Investing in Infrastructure
On June 4, 2018, the Province of Manitoba and the Government of Canada announced together that they would be investing $1.1 Billion into local infrastructure projects. This investment is a welcome announcement to municipalities, who are responsible for 60% of public infrastructure.
Finding effective ways to invest these funds for the greatest impact on public infrastructure will now be the challenge.
The investment strategy will focus on various priorities, and plans on providing support to transit and active transportation, digital communication, cultural and recreational development, remote and northern communities, and green infrastructure.

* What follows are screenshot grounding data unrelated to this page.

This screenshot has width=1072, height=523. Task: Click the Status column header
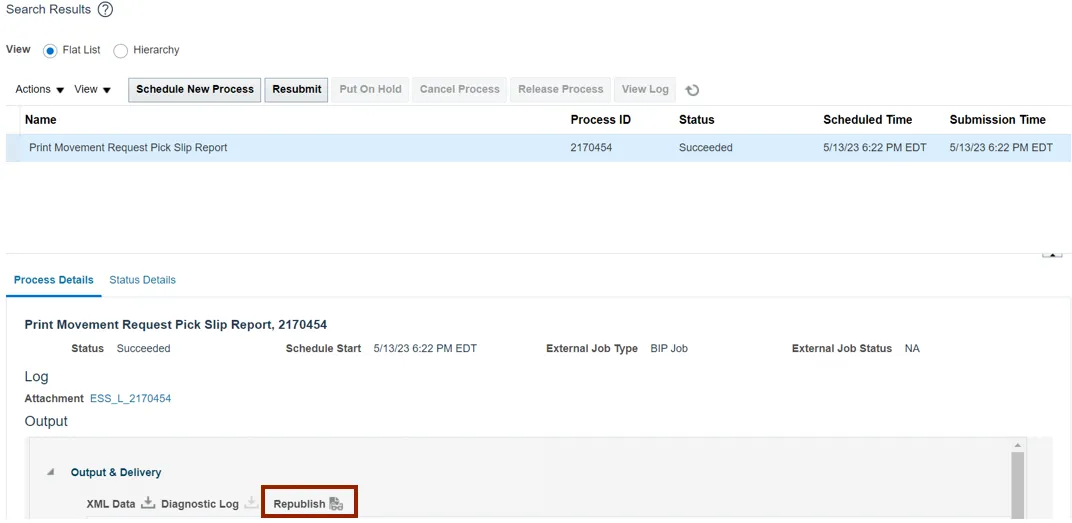click(x=696, y=120)
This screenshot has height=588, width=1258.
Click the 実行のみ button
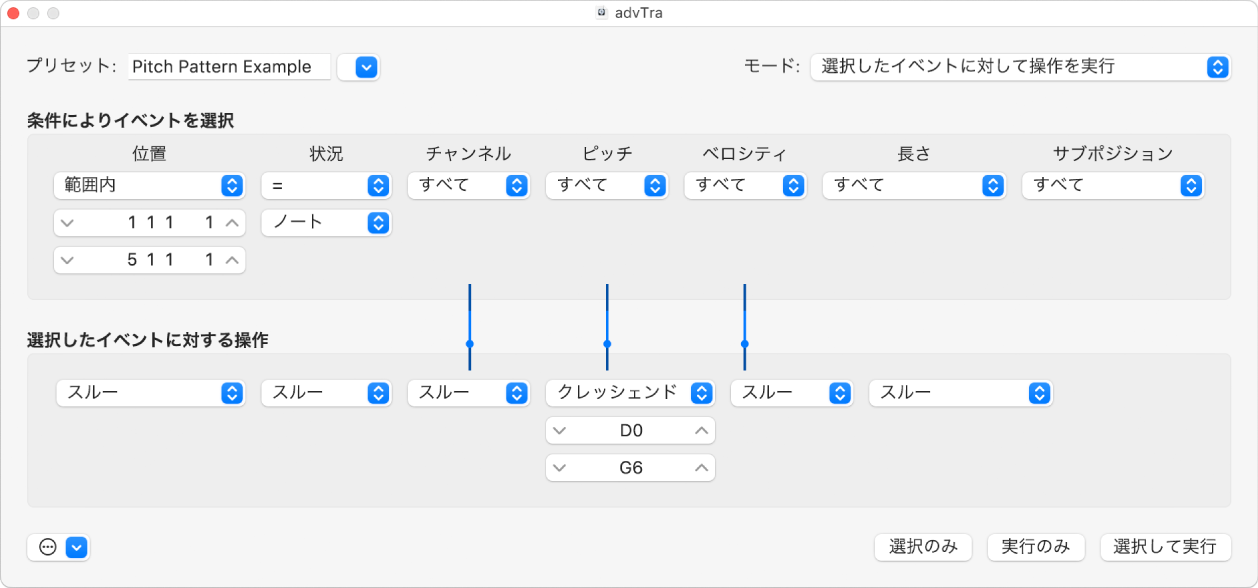point(1036,547)
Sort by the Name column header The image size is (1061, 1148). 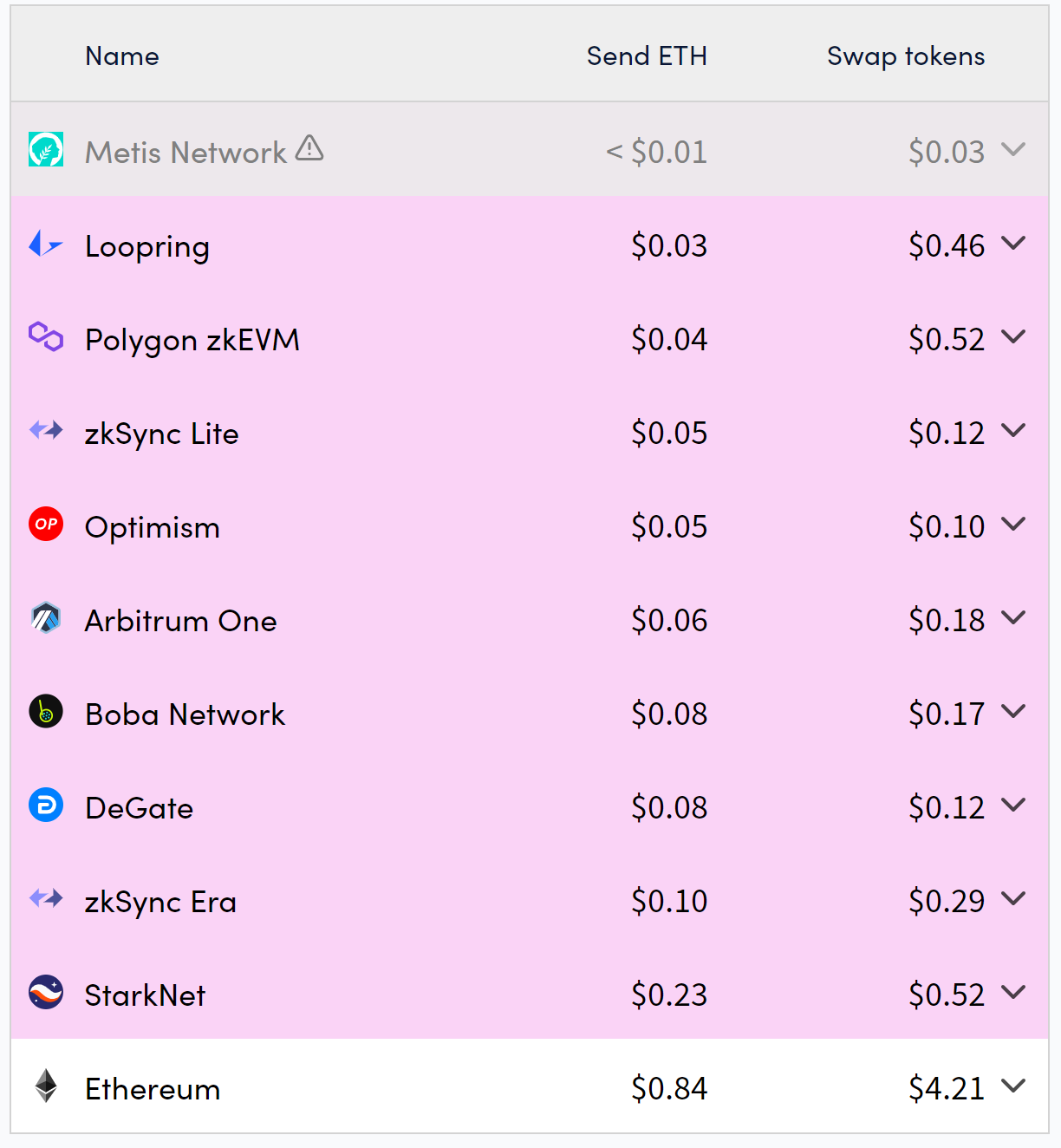click(x=122, y=56)
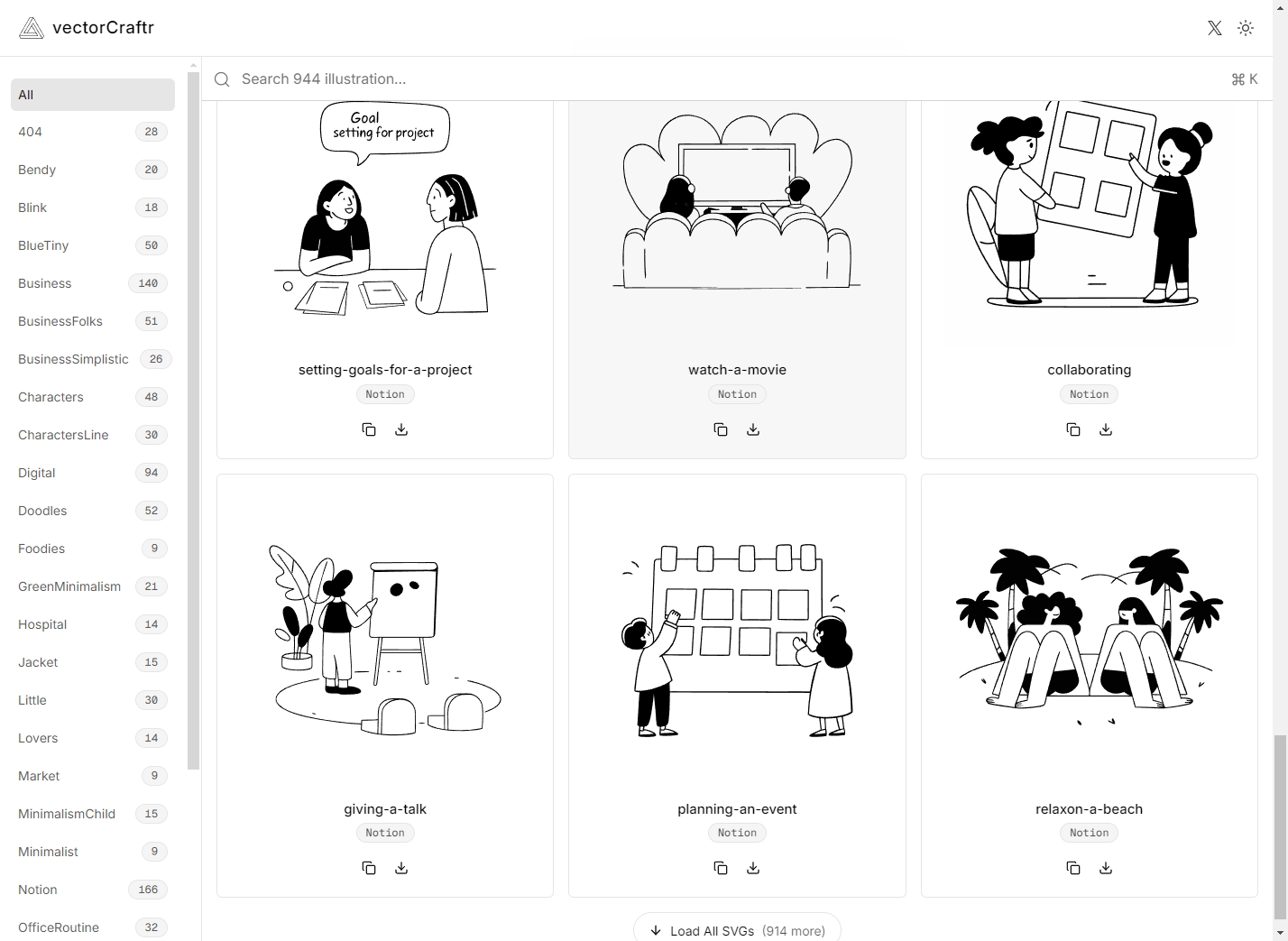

Including green infrastructure as a focus could be an interesting element of the plan because of its potential to create innovative opportunities and save money in the long-term. According to a study by the American Society of Landscape Architects, exploring and investing in green infrastructure could more effectively utilize billions of dollars each year. It found that investment made in green infrastructure often offers significant returns on investment while addressing many community needs simultaneously.

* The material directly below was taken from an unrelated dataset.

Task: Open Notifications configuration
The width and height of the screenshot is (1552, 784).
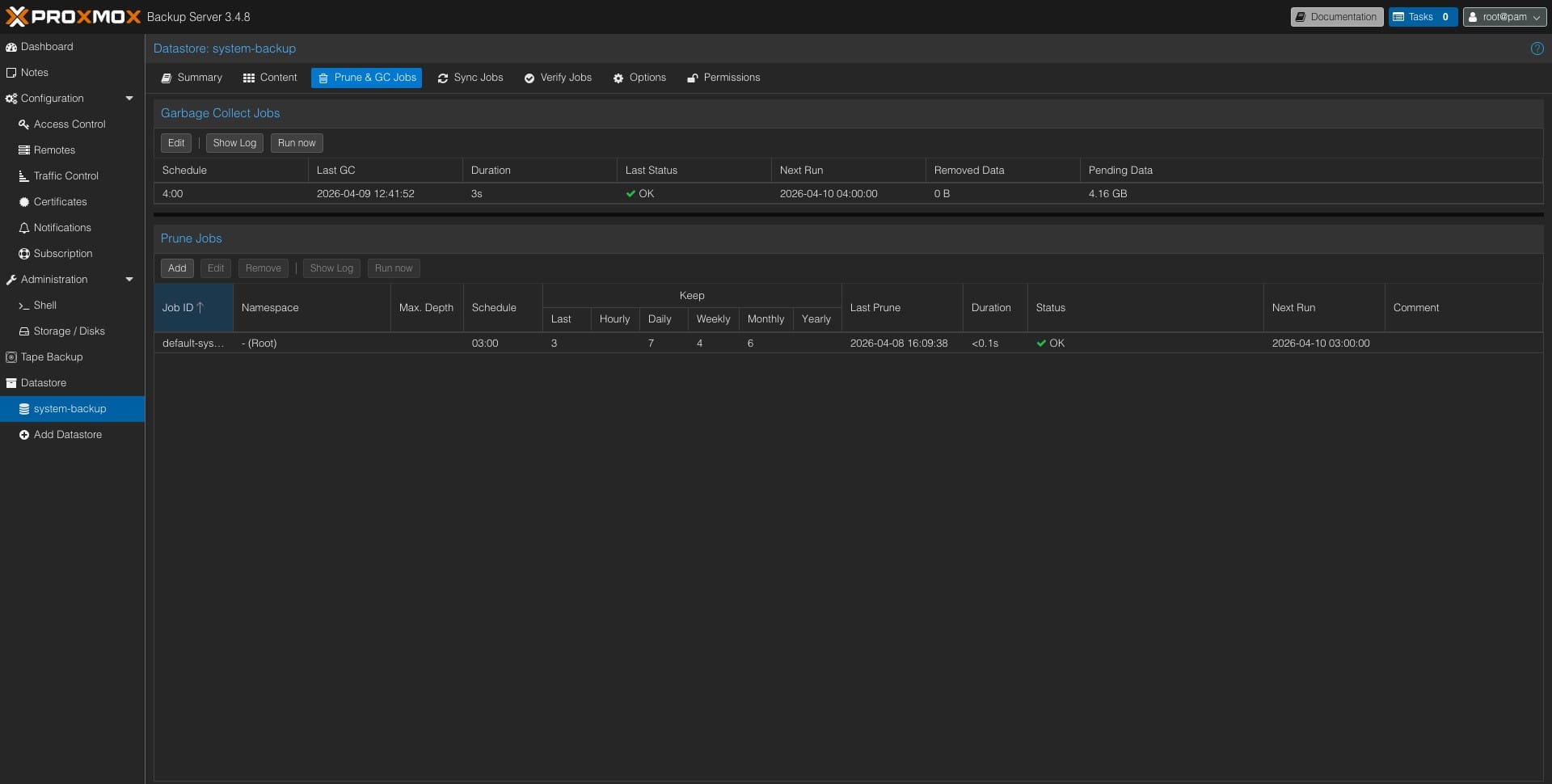Action: 62,228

So what is green infrastructure? According to Green Infrastructure Ontario Coalition, green infrastructure is technology that utilizes the natural system and its processes, the natural assets of a community or region, to “do the work” or mimic what the hard investment or traditional infrastructure typically does.
This can include many things like: engineered and natural wetlands, bioswales, storm water ponds, and permeable pavements to increase water capture, or green roofs and walls to reduce building energy use.

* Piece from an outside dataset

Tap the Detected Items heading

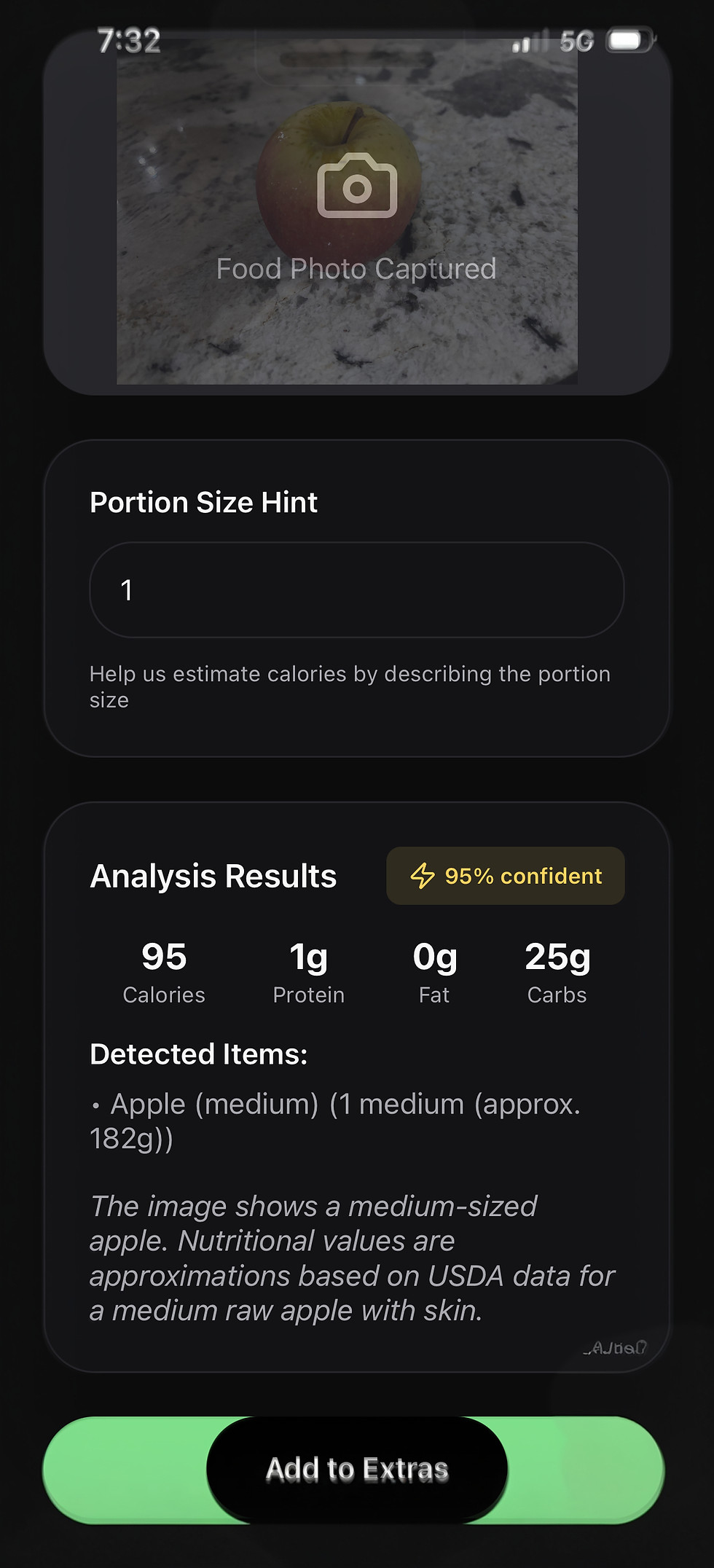pyautogui.click(x=199, y=1054)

Although green options are often viewed as having higher costs, many studies have found that green infrastructure projects often cost the same as traditional infrastructure and in some instances these investments may even cost less. Green infrastructure can be an effective way to address infrastructure needs, while also reducing overall costs in the long-term resulting in cost savings that can outweigh traditional infrastructure investment.
With the investment recently announced, municipalities in Manitoba will have the opportunity to think about infrastructure differently and make decisions that could be fiscally, socially, and environmentally beneficial.